What is a DST 1031 Exchange Investment?
A Delaware Statutory Trust is a real estate ownership structure for 1031 Exchanges that allows multiple investors to each hold an undivided beneficial interest in the trust. The term “beneficial interest” means that investors hold a percentage of the ownership, and no single owner can claim exclusive ownership over any specific aspect of the real estate. The laws of DSTs allow the trust to hold title to one or more investment properties that can include commercial, multifamily, net lease, retail, office, industrial, self-storage, etc. Investors are keenly interested in DSTs because the IRS blessed them to qualify as “like-kind” investment property for the purposes of a 1031 exchange.
Currently, the appeal for 1031 exchange investment options like the Delaware Statutory Trust has been significant. The year-to-date equity raise for Delaware statutory trust offerings was more than $4.59 billion as of Oct. 31, 2024, a 16.9% bump from the previous end-of-month $3.93 billion – according to data from Mountain Dell Consulting.
What’s driving the popularity of 1031 Exchanges and like-kind investment strategies as DSTs? We believe there are several major forces driving the popularity of DSTs for 1031 Exchanges now and into the near future, and that these same forces will hopefully make it unlikely that Congress will pull the rug out from under the current exchange laws.

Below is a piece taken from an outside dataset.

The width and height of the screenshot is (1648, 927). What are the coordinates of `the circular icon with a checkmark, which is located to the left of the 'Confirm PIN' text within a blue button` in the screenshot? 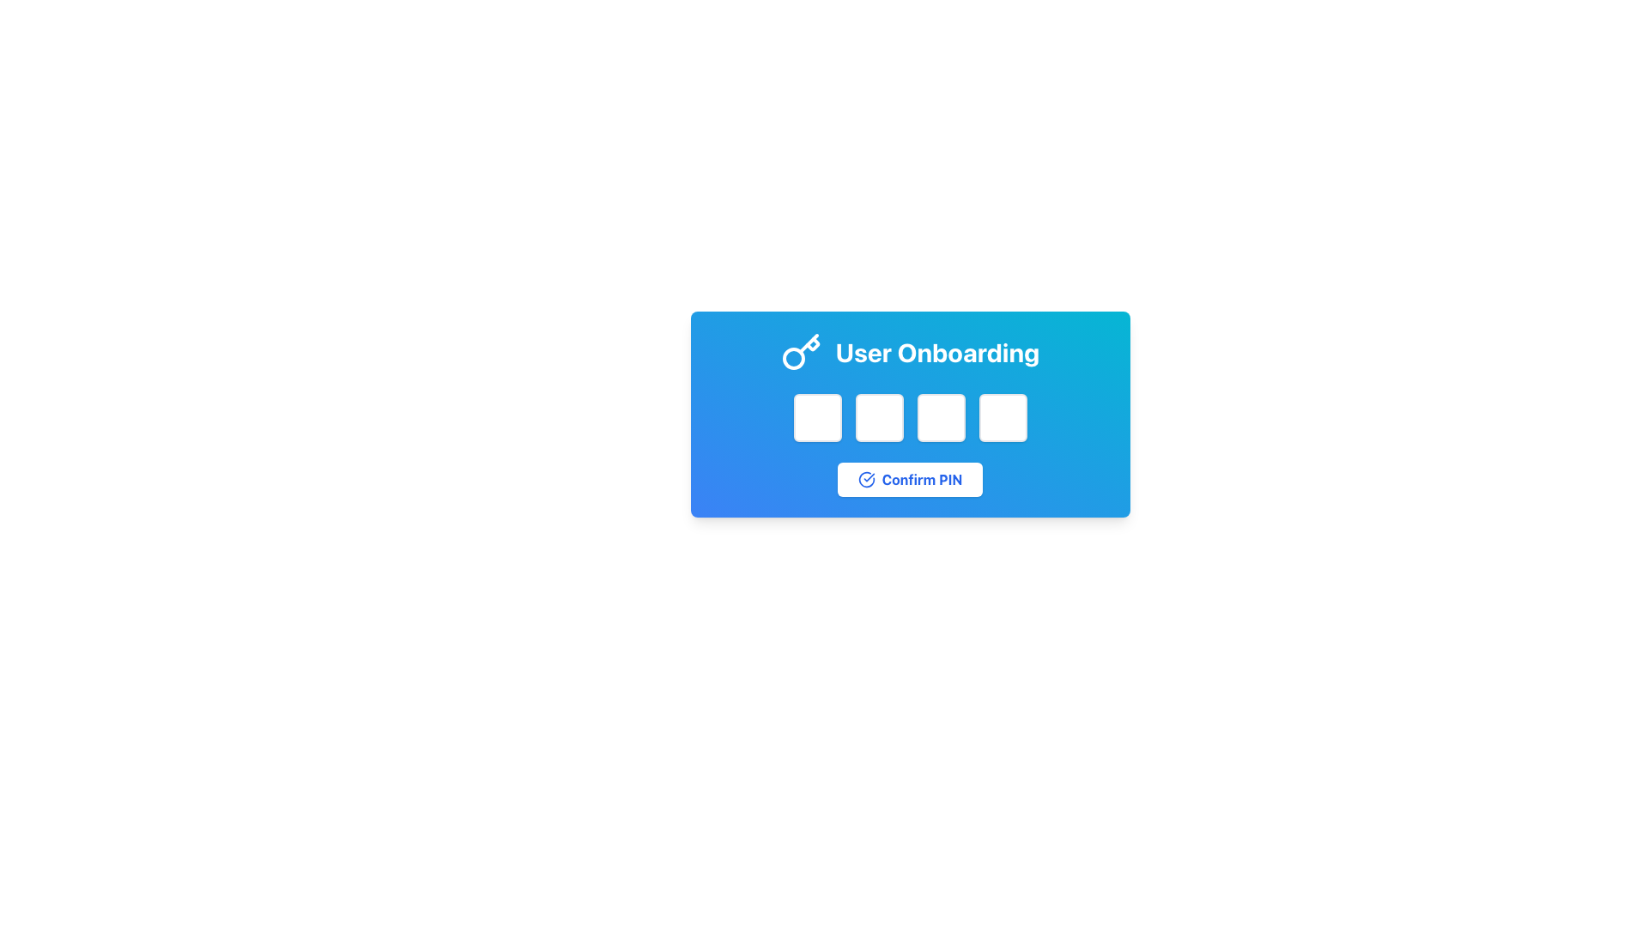 It's located at (866, 480).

Force Number One - Demographics: Aging Baby Boomers Are Retiring from Landlord Responsibilities
Force Number Two - Pandemics: Historical Impact of the COVID-19 Pandemic
Another powerful force that helped ignite the popularity of the 1031 Exchange laws was COVID-19 and its impact on rental property owners. Because our firm actively works with thousands of commercial property owners across the country, we heard firsthand some of the challenges and pressures property owners faced during COVID-19 (and continue to face). These include mandated eviction moratoriums, strict rent-control laws, and other regulations that directly impact the financial health of investment real estate. Now, many of these same investors are stepping away from the financial burdens brought about by COVID-19, and the headaches associated with “tenants, toilets, and trash”. Investors by the thousands are relinquishing their rental real estate and reinvesting the proceeds into other real estate opportunities like 1031 Exchange Delaware Statutory Trusts.
Without the ability to defer capital gains and other taxes through the 1031 Exchange rules, many of these “mom and pop” independent investors would be subject to tax bills that could amount to 40% of the gains these investors realized after decades of working hard to build a modest real estate portfolio. William Brown, past president of the National Association of Realtors summed it up nicely in a recent New York Times article when he said, “Getting rid of the 1031 exchange would hamper the opportunity of investors because most investors cannot afford to sell a property and then buy something else after paying taxes.”
Force Number Three - Economics: The Virtuous Cycle of the 1031 Exchange
Finally, there is something inherently virtuous in the IRC code 1031. That is, like-kind exchanges help propel commerce through a number of other industries like banking, construction, landscaping, and insurance.
A well-known study written by Professors David C.Ling of the University of Florida and Milena Petrova of Syracuse University analyzed how 1031 exchanges encourage useful economic activity and growth that also supports the local commercial real estate markets and local tax bases. According to the Ling/Petrova study, DST 1031 exchange also achieve the following three major economic benefits:
- Like-kind exchanges are associated with increased capital investment in and reduced loan-to-value ratios (in other words, reduced debt) on replacement properties.
- Tax-deferred exchanges improve the marketability of highly illiquid commercial real estate. (This increased liquidity is especially important to the many non-institutional investors in relatively inexpensive properties that comprise the majority of the market for real estate-like-kind exchanges).
- 1031 exchanges increase the ability of investors to redeploy capital to other uses and/or geographic areas, upgrading and expanding the productivity of buildings and facilities that in turn generates income and job-creating spending.
By repurposing capital and real estate in a compressed time frame, 1031 exchanges and Delaware Statutory Trusts help the economic growth of cities and states across the country making the like-kind law a relevant and important ingredient to the preservation of wealth and the continued strengthening of the United States economy.